Rafael N., conocido como el presunto “Tirador de Atlixcáyotl”, fue trasladado la noche del miércoles al penal de San Miguel en Puebla capital, luego de que un juez de control confirmara la prisión preventiva en su contra.
El empresario español, de 65 años y con operaciones formales en el sector farmacéutico, fue asegurado tras un operativo que terminó en balacera en el exclusivo fraccionamiento Santa Fe Residencial. Según fuentes del área de Centros Penitenciarios, alrededor de las 23:00 horas fue trasladado desde la Casa de Justicia Centro en 11 Sur hasta el penal.
Este domingo está programada su audiencia de vinculación a proceso a las 9:00 horas, donde la defensa buscará otra audiencia relacionada con el delito de intento de homicidio contra los policías que lo detuvieron.

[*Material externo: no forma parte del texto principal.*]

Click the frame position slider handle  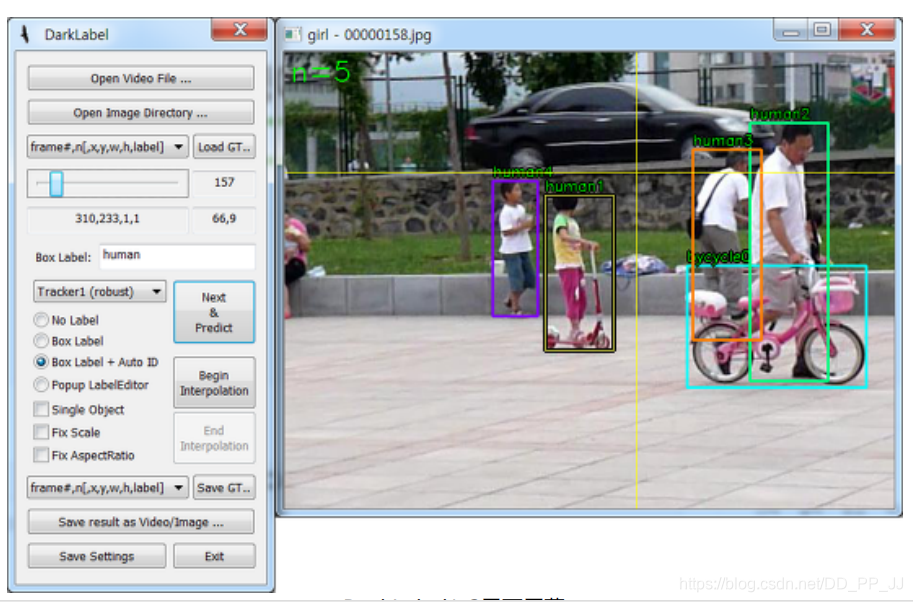(x=56, y=183)
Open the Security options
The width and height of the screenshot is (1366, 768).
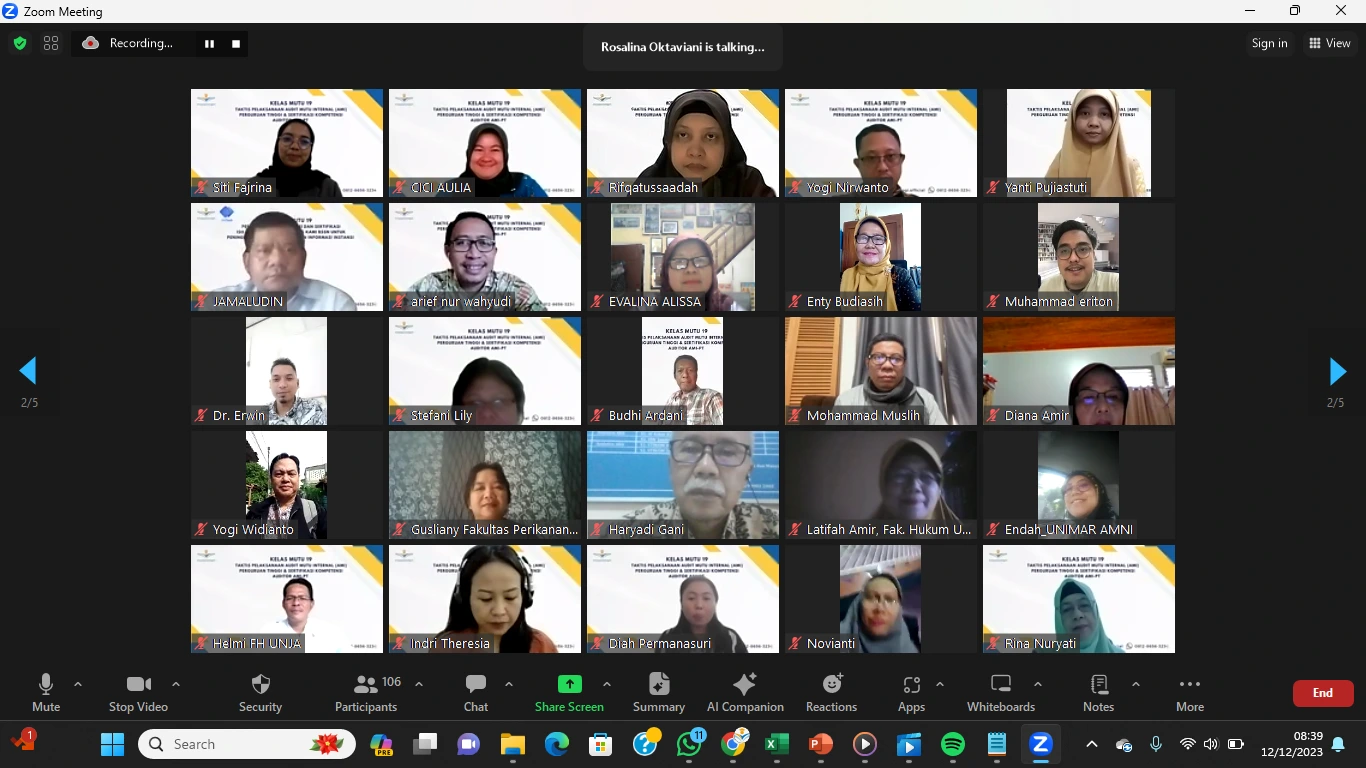pos(260,692)
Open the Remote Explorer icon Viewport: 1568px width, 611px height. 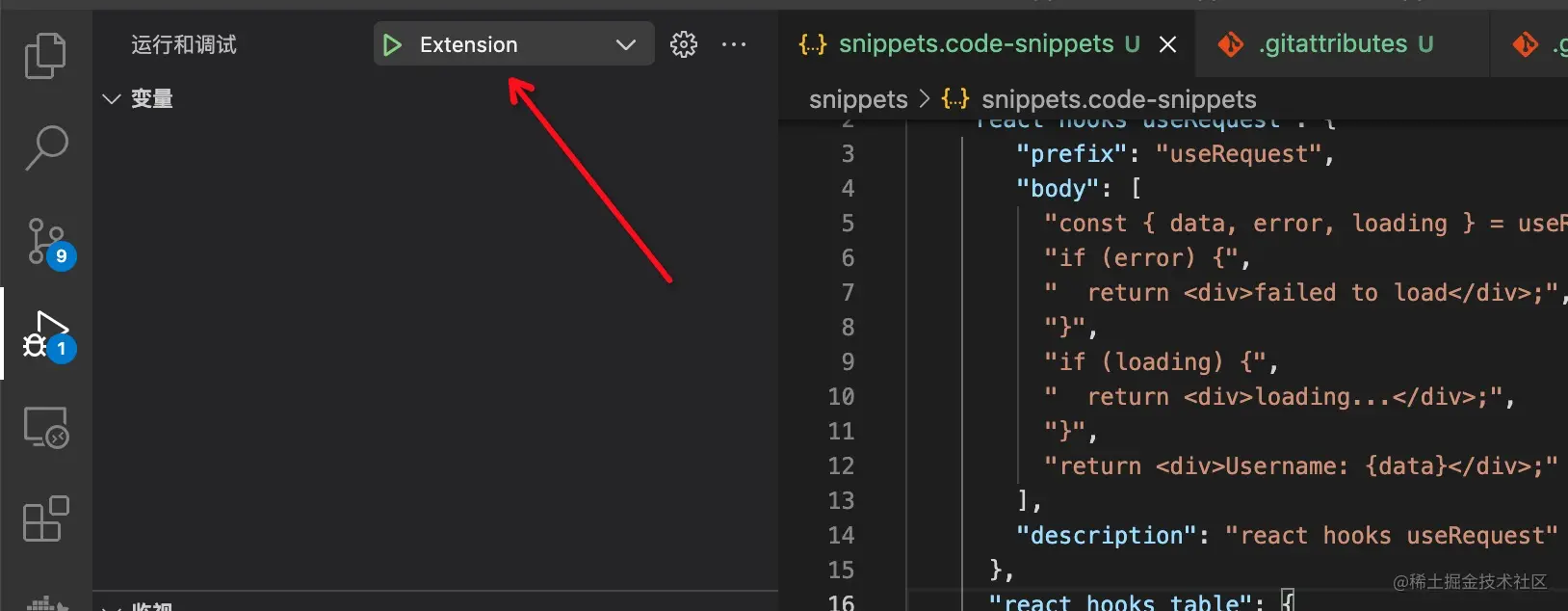pyautogui.click(x=45, y=427)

La captura de Rafael N. pone fin a semanas de incertidumbre en la zona metropolitana de Puebla, donde se le relaciona con múltiples ataques armados en la zona de Angelópolis. Las investigaciones de la Fiscalía General del Estado (FGE), en coordinación con la Secretaría de Seguridad Pública, revelaron que los disparos no provenían de edificios altos, sino que se realizaban desde un vehículo en movimiento, identificado en varias ocasiones cerca de los incidentes.
Hasta ahora, el “Tirador de Atlixcáyotl” suma al menos diez carpetas de investigación por daños materiales severos y agresiones físicas graves.
Además, su historial incluye señalamientos desde 2013 por irregularidades en licitaciones de la Secretaría de Salud de Puebla, donde, mediante adjudicaciones directas y presuntos prestanombres, obtuvo contratos por más de 94 millones de pesos. Se le vincula con redes de influencia que abarcan desde los gobiernos de Melquíades Morales hasta Mario Marín Torres.
Este caso refleja la importancia de mantener el orden y la autoridad estatal para garantizar la seguridad en espacios públicos y privados, así como la necesidad de sistemas de transporte y vigilancia que contribuyan a la tranquilidad de las familias poblanas.